<<<<
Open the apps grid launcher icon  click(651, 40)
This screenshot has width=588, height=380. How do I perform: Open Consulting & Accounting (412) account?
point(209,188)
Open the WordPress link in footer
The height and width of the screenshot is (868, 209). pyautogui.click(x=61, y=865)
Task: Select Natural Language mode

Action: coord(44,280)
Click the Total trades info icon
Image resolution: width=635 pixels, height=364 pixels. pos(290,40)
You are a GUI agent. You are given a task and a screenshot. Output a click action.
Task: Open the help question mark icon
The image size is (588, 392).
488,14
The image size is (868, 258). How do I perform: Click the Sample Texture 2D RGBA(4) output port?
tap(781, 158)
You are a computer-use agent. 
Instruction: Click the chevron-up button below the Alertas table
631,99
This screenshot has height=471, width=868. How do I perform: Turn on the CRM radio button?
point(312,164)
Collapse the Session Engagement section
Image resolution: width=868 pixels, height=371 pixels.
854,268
>>>>
<<<<
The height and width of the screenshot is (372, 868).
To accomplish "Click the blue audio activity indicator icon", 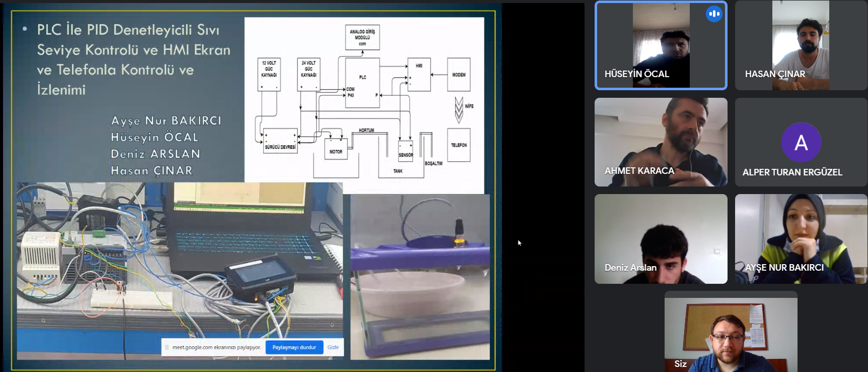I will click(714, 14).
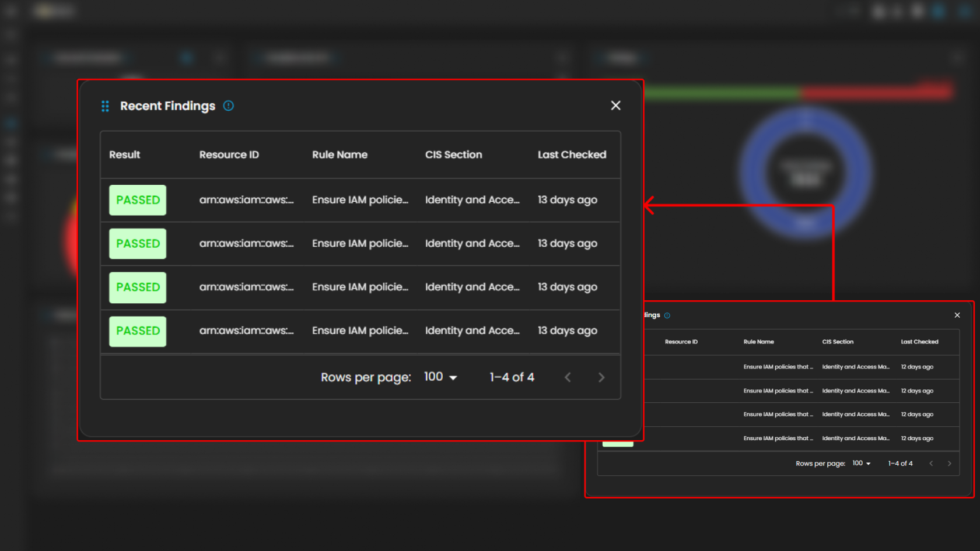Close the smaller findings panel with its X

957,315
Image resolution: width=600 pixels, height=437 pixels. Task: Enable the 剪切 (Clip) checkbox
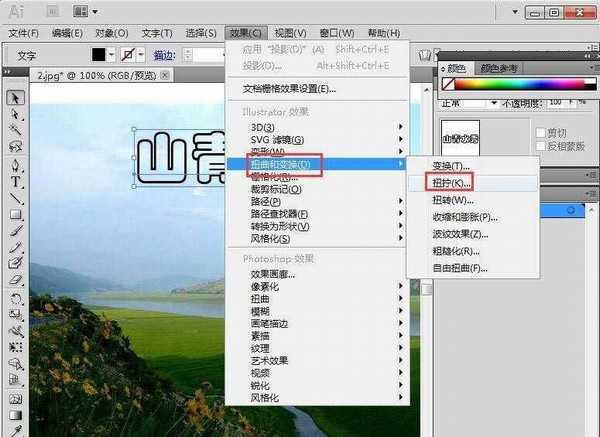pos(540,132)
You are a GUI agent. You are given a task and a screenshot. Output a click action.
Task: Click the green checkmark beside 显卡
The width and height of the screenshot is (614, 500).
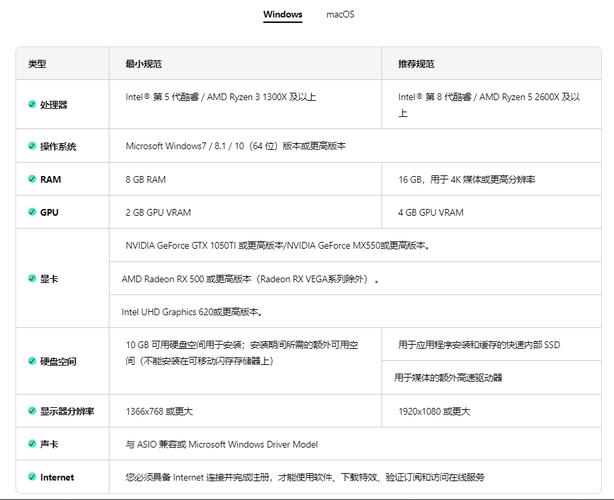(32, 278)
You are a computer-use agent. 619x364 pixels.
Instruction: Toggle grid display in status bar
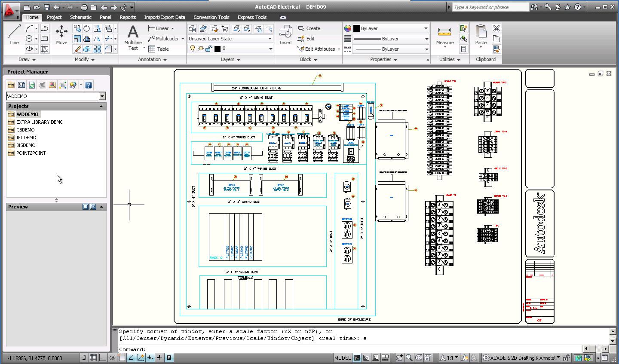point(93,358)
>>>>
> **Required work**
If a line of the entries above includes the word "agent", count it; then state the total and nothing else.

> **Exercise answer**
4